Seminars & Colloquia
IBM T. J. Watson Research Center
"System support for large-scale on-line data analysis "
Friday April 13, 2007 10:00 AM
Location: 3211, EB II NCSU Centennial Campus
(Visitor parking instructions)
This talk is part of the System Research Seminar series
Abstract: On-line data analysis has become increasingly important as many emerging applications call for sophisticated real-time processing over data streams, such as stock trading surveillance, sensor data analysis, network traffic monitoring, and video surveillance.

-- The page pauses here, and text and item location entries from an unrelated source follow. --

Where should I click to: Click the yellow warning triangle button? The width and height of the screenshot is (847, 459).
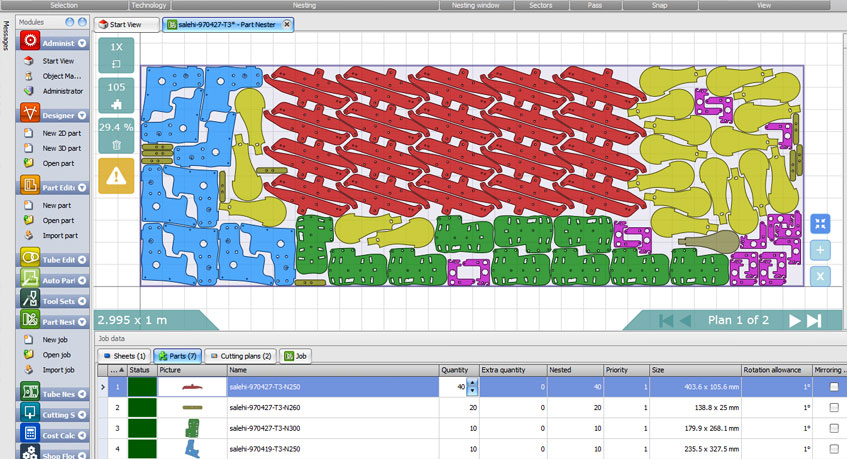(116, 175)
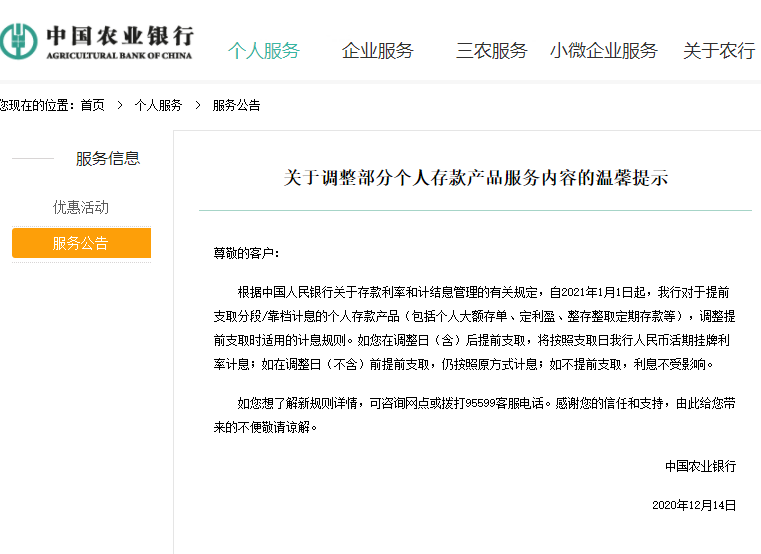
Task: Click the 服务公告 breadcrumb link
Action: [236, 105]
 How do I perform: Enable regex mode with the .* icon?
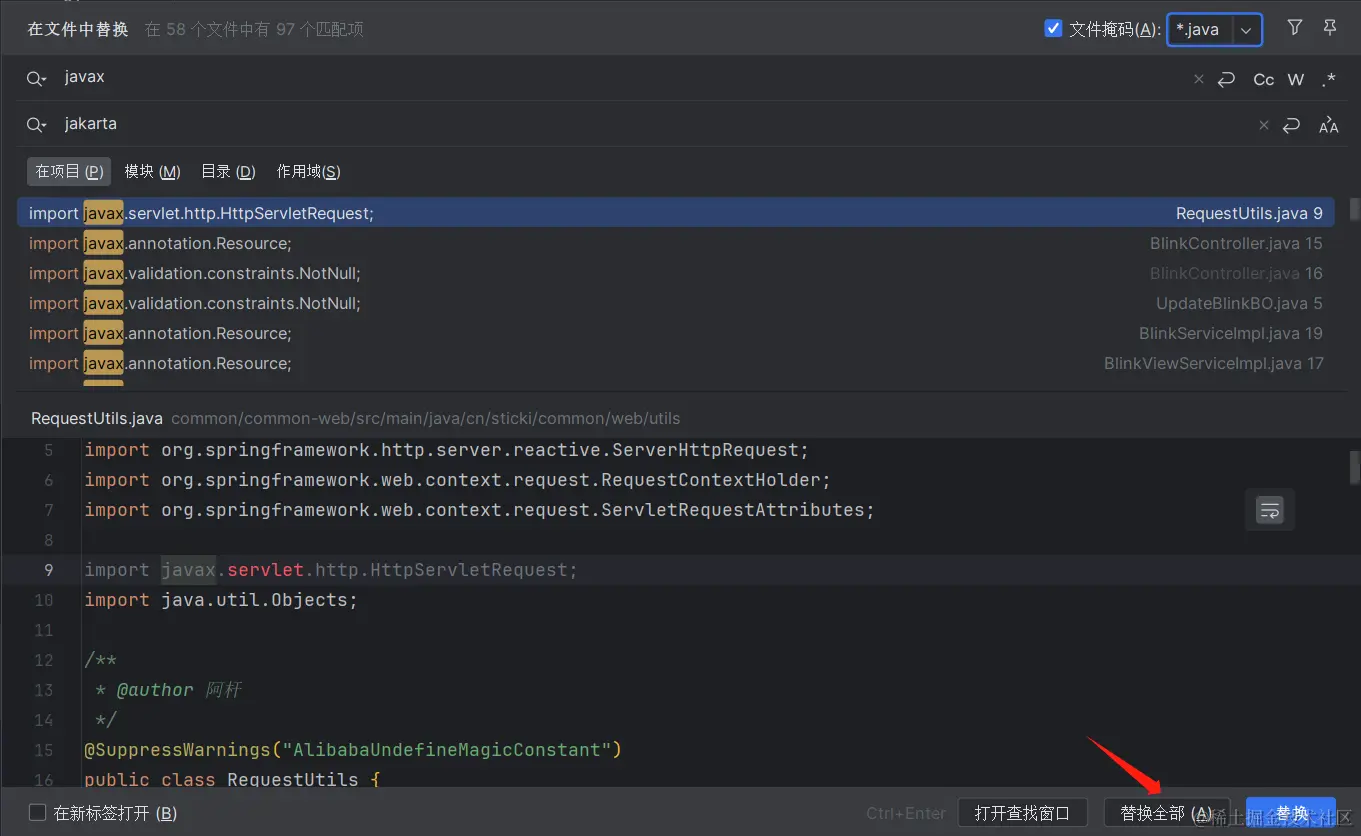click(1328, 78)
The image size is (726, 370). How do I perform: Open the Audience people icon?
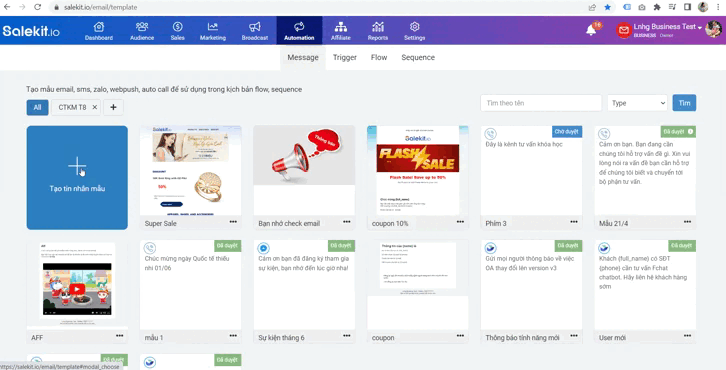coord(142,27)
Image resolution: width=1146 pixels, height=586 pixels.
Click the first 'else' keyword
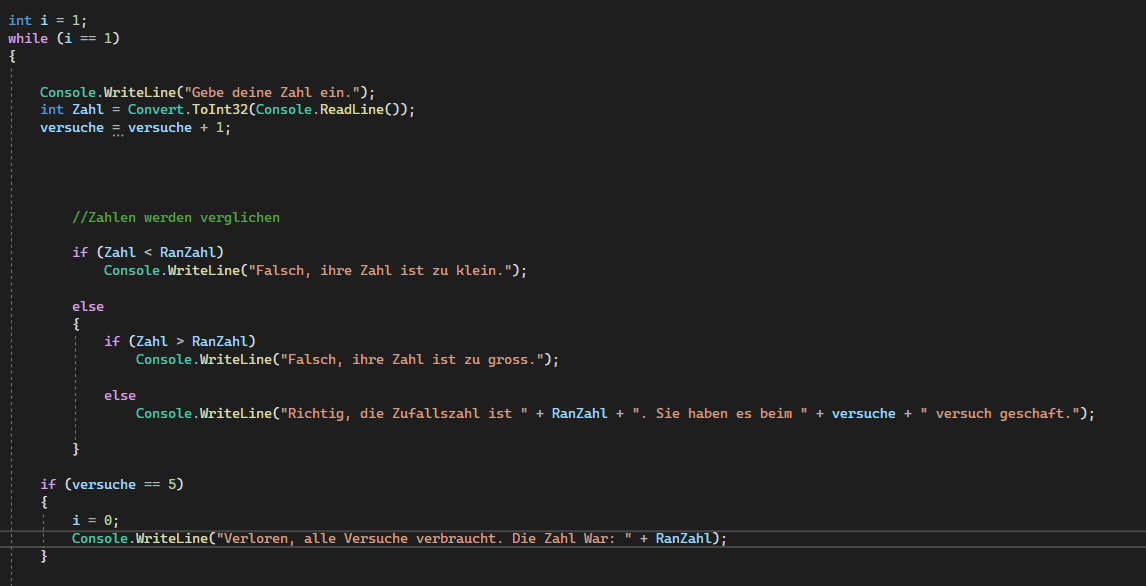point(88,305)
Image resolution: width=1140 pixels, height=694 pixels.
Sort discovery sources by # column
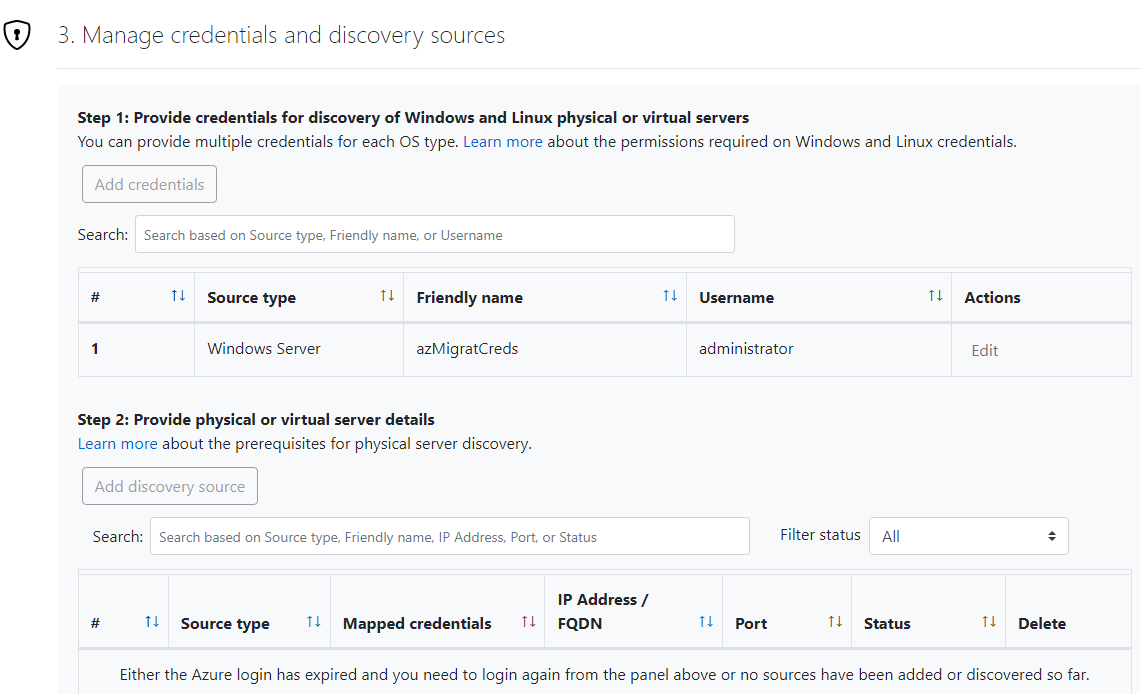point(153,621)
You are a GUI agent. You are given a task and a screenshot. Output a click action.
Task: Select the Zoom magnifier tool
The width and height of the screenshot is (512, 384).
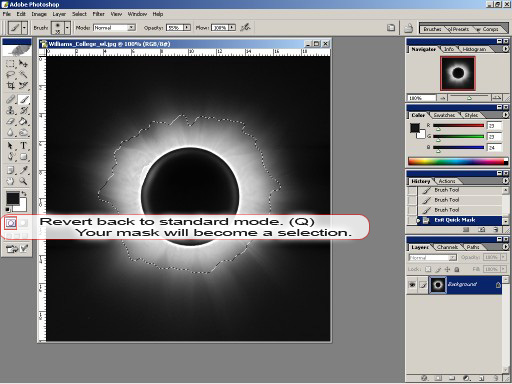23,181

One major challenge for large-scale on-line data analysis is to provide a scalable and resilient system infrastructure that can support computation-intensive continuous queries over high-volume and time-varying data streams. In this talk, I will present several new system management techniques to address the challenge. First, I will present an adaptive load diffusion system for multi-way windowed stream join (MWSJ), a core operator in continuous query systems. The MWSJ operator can be used to discover correlations across different streaming sources, which has many important applications in video surveillance, network intrusion detection, and sensor monitoring. The load diffusion system can adaptively scale-up stream join processing based on stream rate changes while preserving the accuracy of stream join results. Second, I will present a distributed stream processing overlay system that can achieve quality-aware, load balanced, and self-healing stream processing application composition over wide-area networks in a fully distributed and self-organizing fashion. Our experiment results via real prototype implementation and extensive simulations show the feasibility and efficiency of our systems. Finally, I will also briefly mention my other research work in large-scale networked systems and mobile systems including adaptive multi-source stream dissemination, multi-attribute range query in overlay networks, software failure predictions for cluster systems, and adaptive application offloading for resource-constrained mobile devices.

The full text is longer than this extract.